Portfolio manager’s commentary

 

May 31, 2018

 

Winners and losers

 

The luxury sector (LVMH, Kering, and L’Oréal) drove the Parisian index up, placing it at the top of European indices.

These companies have benefited from renewed global growth and rising consumption in emerging countries.

Similarly, the oil sector, supported by the geopolitical instability that has prevailed since January, is enjoying a renewed positive trend.

Lastly, technology stocks, especially in the US, were among the big winners of the beginning of this year.

It should be noted for US companies that earnings growth over the first quarter reached 24%, compared with analysts’ expectations of around 16%.

Banks and telecoms were the big losers during the first half of the year.

On the one hand, for banks, the yield curve remains relatively flat (the spread between the US 10-year and 2-year is around 0.5%). This goes against their main business: lending. Their balance sheet structure is improving but at a slow pace. This sector remains overlooked by the markets and even more recently with the political instability in Italy, which raised tensions on the country’s 10-year yields, highlighting the fear of an exit from the euro for Italy.
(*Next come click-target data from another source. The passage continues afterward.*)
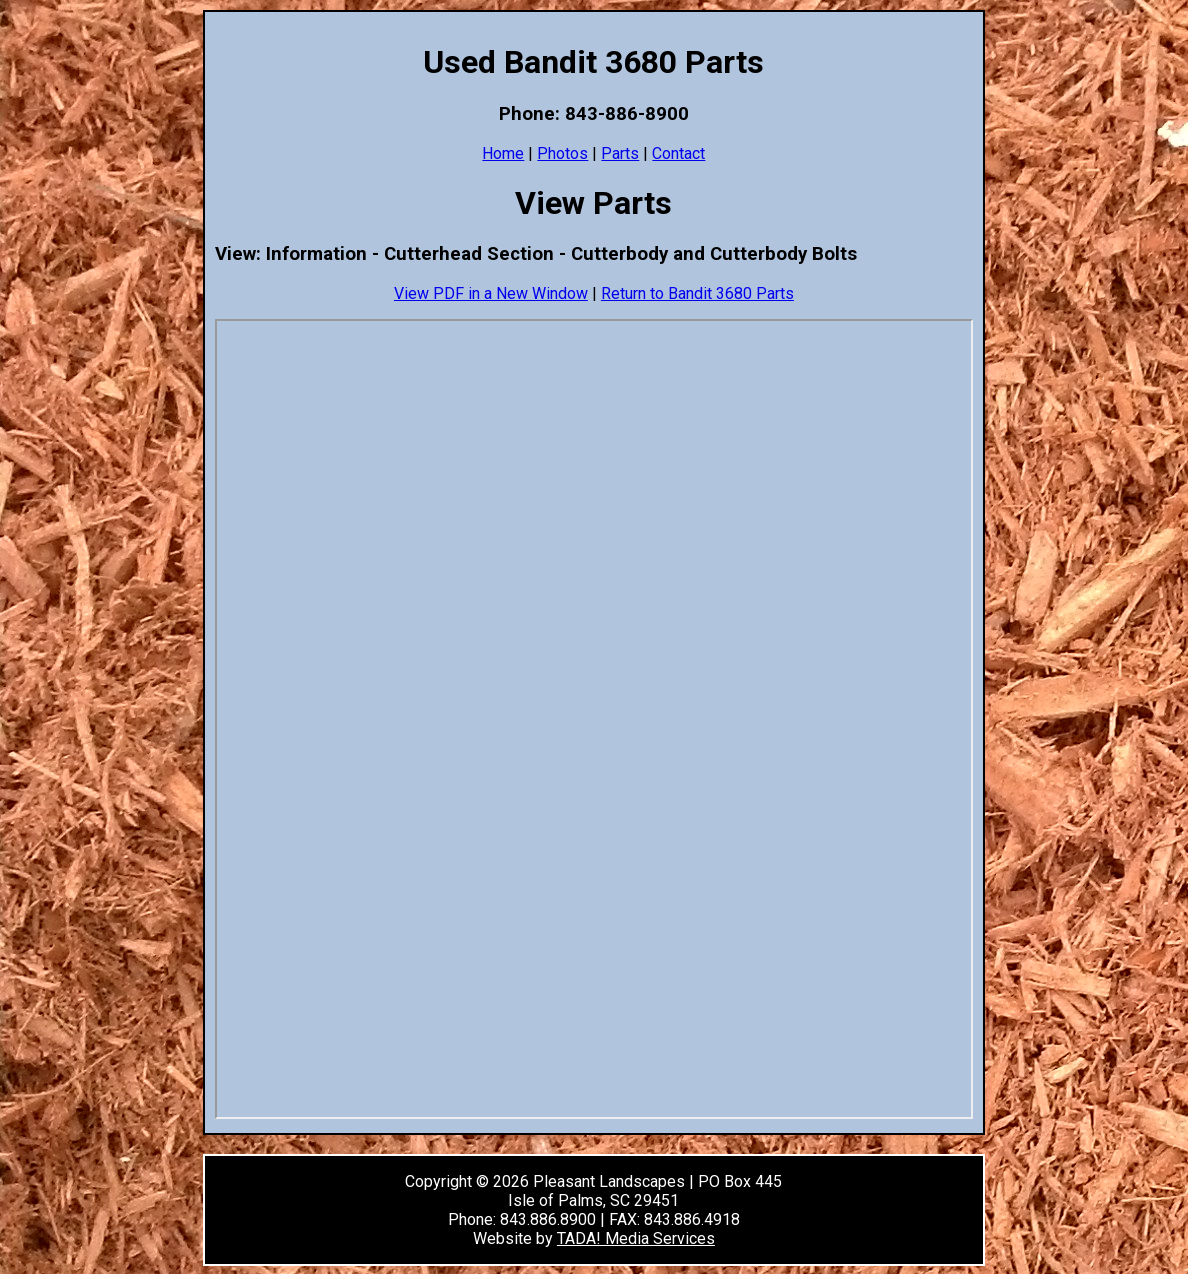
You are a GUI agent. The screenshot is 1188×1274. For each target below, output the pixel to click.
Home (503, 153)
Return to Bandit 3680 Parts (697, 293)
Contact (678, 153)
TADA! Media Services (636, 1238)
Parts (620, 153)
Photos (562, 153)
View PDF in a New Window (491, 293)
Traditional banks are also facing competition from fintechs in their conquest of new market shares.

On the other hand, the telecom sector is restructuring but remains deflationary in nature. In France, the regulator is encouraging the transition from four to three operators. This sector continues to have debt and low growth, and investors are waiting for a clearer picture before investing in it.

What prospects for the second half?

We are seeing a continuation of the Fed’s normalisation process with two more expected rate increases, favouring the rise in long-term rates in the United States. In addition, the political crises in Italy and Spain are weighing on the markets. However, the economy remains strong and continues to show significant upside potential in Europe, particularly for equities, which remain our preferred asset class for the second half of the year.

The dollar’s recent appreciation is a source of support for European companies, but the trend could quickly reverse at the pace of Donald Trump’s statements and various geopolitical tensions.